Communication Protocol

The SpiNNaker partition server uses a simple JSON-based protocol over TCP to communicate with clients. The protocol has no security features what-so-ever, just like SpiNNaker hardware, and it is assumed that the server is operated within the same trusted network as the boards it manages.

By default, the server listens on TCP port number 22244. The client and server communicate by sending and receiving newline (\n) delimited JSON objects (i.e. lines of the form {...}). Clients may send commands to the server to which return values are sent by the server. The server may also asynchronously send notifications to the client, if requested by the client.

As soon as a client connects to the server it should send a version() command and ensure the server version is compatible with the client.

Sending Commands

Commands map exactly to Python function calls. A command has a name and arguments and returns a value. To send a command, a client must sent a JSON object the following keys, followed by a newline:

“command”
A string. The name of the command to be executed.
“args”
An array. A list of positional arguments for the command.
“kwargs”
An object. A list of keyword arguments for the command.

For example, if a client sent the following to the server:

{"command": "create_job", "args": [4, 2], "kwargs": {"owner": "me"}}\n

This would be interpreted as a function call like:

create_job(4, 2, owner="me")

Note

In all examples, \n means a newline character (ASCII 10), not the \ and n characters.

The server will then respond with a JSON object with a single key, “return”, whose value is the value returned by the command. For example:

{"return": 42}\n

Commands are processed and return values sent in FIFO order. No blocking commands are implemented by the server and the server will make a best-effort attempt to respond to all commands as quickly as possible.

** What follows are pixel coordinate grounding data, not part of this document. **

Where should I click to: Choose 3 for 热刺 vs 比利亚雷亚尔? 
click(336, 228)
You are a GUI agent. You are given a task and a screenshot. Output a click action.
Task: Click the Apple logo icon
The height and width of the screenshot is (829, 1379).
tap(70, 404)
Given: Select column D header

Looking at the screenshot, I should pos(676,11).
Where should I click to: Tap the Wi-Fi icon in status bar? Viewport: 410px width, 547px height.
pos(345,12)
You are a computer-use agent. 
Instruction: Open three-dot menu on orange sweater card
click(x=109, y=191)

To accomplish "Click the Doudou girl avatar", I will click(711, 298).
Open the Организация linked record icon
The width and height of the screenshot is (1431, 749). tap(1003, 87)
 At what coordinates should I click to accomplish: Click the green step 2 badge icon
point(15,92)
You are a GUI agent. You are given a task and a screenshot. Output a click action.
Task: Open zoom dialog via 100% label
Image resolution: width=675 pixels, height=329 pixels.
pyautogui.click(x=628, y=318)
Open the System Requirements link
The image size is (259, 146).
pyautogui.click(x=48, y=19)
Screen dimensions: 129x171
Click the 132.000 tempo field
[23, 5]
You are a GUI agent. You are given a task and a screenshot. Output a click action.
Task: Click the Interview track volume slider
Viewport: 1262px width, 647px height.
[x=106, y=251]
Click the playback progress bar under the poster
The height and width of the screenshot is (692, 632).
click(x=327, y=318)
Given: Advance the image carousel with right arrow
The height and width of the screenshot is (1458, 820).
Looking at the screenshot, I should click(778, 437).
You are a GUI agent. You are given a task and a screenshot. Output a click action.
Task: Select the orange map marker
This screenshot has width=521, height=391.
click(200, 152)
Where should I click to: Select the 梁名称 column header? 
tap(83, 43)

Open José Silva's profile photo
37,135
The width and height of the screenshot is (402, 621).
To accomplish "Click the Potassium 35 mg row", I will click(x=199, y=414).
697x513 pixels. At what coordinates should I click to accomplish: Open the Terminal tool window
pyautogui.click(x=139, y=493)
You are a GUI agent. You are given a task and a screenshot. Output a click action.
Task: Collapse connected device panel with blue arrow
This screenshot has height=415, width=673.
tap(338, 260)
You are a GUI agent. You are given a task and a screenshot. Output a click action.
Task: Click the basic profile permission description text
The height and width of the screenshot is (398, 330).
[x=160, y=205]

If any command is malformed or causes an error for any reason, the client is immediately disconnected.

Receiving Asynchronous Notifications

If the client requests to be notified of certain events (using a command, as described above), the server may send a JSON object to the client which does not contain the key “return”. Notifications may be sent at any time, once requested, including between a function being called and the return value being sent. The exact format of the notification depends on its type. An example notification may look like the following:

{"jobs_changed": [42, 10, 3]}\n

Available Commands

The commands supported by the server are enumerated below and expressed in the form of Python functions.

class JobState[source]

A job may be in any of the following (numbered) states.

Number State
0 unknown
1 queued
2 power
3 ready
4 destroyed
version()[source]
Returns:

str

The server’s version number.

create_job(*args, **kwargs)[source]

Create a new job (i.e. allocation of boards).

This function should be called in one of the following styles:

# Any single (SpiNN-5) board
job_id = create_job(owner="me")
job_id = create_job(1, owner="me")

# Board x=3, y=2, z=1 on the machine named "m"
job_id = create_job(3, 2, 1, machine="m", owner="me")

# Any machine with at least 4 boards
job_id = create_job(4, owner="me")

# Any 7-or-more board machine with an aspect ratio at least as
# square as 1:2
job_id = create_job(7, min_ratio=0.5, owner="me")

# Any 4x5 triad segment of a machine (may or may-not be a
# torus/full machine)
job_id = create_job(4, 5, owner="me")

# Any torus-connected (full machine) 4x2 machine
job_id = create_job(4, 2, require_torus=True, owner="me")

The ‘other parameters’ enumerated below may be used to further restrict what machines the job may be allocated onto.

Jobs for which no suitable machines are available are immediately destroyed (and the reason given).

Once a job has been created, it must be ‘kept alive’ by a simple watchdog mechanism. Jobs may be kept alive by periodically calling the job_keepalive() command or by calling any other job-specific command. Jobs are culled if no keep alive message is received for keepalive seconds. If absolutely necessary, a job’s keepalive value may be set to None, disabling the keepalive mechanism.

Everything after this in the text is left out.